As a further aspect of judicial economy, a district court may consider the differential in costs of discovery between a class action and an action with many joined parties. The court could consider whether, in the action of joined parties, “discovery would be repetitive and unduly expensive.” Ballard v. Blue Shield of S.W. Va., Inc., 543 F.2d 1075, 1080 (4th Cir. 1976). But while a district court may give weight to this consideration as to future discovery, it should not succumb to the sunk-cost fallacy and certify a class merely because a great deal of effort has already been expended
And an aspect of broader practicality, and also, perhaps, judicial economy, might relate to the ability to identify class members. See Baltimore v. Laborers’ Int‘l Union of N. Am., 67 F.3d 293, at *1 (4th Cir. 1995) (unpublished table decision); Ballard, 543 F.2d at 1080 (noting that “the number of [class members] and knowledge of their identity . . . should be considered“). It has been observed that if a “majority of the members of the proposed class were identified” by the court, and especially if those members “reside within an established jurisdictional boundary,” joinder may be more practicable. Baltimore, 67 F.3d at *1. On the other hand, when absent class members “are not specifically identifiable,” joinder might become more impracticable. Doe v. Charleston Area Med. Ctr., Inc., 529 F.2d 638, 645 (4th Cir. 1975).

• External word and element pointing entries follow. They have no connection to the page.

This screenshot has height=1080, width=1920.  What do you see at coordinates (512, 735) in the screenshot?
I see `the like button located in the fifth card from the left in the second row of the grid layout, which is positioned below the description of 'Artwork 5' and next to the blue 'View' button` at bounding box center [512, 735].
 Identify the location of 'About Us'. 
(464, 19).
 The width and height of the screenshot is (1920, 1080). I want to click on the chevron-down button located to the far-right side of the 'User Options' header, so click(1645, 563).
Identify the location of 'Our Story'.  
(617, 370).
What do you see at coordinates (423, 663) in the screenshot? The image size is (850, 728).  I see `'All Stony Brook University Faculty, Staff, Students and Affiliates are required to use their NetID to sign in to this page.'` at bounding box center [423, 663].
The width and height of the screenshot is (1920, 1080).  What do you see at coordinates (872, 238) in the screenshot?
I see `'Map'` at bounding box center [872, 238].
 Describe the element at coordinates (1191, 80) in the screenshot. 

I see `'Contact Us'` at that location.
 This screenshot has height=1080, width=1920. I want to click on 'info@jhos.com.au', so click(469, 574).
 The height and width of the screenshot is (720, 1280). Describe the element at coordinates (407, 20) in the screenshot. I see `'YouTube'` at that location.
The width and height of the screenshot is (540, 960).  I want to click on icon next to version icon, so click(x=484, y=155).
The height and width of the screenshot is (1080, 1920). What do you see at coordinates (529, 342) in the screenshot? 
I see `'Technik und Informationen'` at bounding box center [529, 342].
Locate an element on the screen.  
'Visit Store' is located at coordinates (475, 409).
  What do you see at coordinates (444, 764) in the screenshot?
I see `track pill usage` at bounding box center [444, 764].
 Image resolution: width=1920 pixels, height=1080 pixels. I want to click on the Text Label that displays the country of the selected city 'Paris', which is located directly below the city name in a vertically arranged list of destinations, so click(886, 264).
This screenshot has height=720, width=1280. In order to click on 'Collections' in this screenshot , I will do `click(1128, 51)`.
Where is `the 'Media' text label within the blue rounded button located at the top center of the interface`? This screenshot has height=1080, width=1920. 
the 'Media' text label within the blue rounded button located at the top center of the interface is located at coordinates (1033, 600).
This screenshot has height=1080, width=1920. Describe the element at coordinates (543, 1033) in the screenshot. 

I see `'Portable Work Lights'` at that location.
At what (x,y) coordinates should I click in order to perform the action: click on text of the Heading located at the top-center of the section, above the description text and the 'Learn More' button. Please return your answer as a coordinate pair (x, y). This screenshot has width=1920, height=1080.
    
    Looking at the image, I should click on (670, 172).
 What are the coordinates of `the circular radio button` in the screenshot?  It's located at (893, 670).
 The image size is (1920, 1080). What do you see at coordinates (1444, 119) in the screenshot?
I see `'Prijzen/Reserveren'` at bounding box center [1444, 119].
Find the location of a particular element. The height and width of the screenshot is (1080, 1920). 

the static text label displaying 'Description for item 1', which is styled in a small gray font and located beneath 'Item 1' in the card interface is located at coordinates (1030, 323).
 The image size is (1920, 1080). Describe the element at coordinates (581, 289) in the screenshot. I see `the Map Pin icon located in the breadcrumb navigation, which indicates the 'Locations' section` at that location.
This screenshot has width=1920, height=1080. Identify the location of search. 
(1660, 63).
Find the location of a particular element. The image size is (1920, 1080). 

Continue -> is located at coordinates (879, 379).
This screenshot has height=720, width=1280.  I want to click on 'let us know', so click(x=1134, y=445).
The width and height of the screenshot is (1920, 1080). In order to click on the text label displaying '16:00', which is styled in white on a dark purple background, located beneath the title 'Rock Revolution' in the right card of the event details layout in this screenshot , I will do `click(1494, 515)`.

These factors are, to be sure, not exhaustive. But they exemplify the nature of what should be considered in determining the numerosity requirement of Rule 23(a)(1). At bottom, “all the circumstances of the case should be taken into consideration” in a district court‘s numerosity analysis. Ballard, 543 F.2d at 1080 (emphasis added). Moreover, an appellate court‘s review of a certification order should remain mindful that certification is ultimately determined by the district court — not the appellate court — and that it is the district court which will be saddled with the burdens that flow from a decision. Cf. Brown v. Nucor, 785 F.3d 895, 922 (4th Cir. 2015) (Agee, J., dissenting) (noting that this court “typically tread[s] lightly when reviewing a class certification decision“).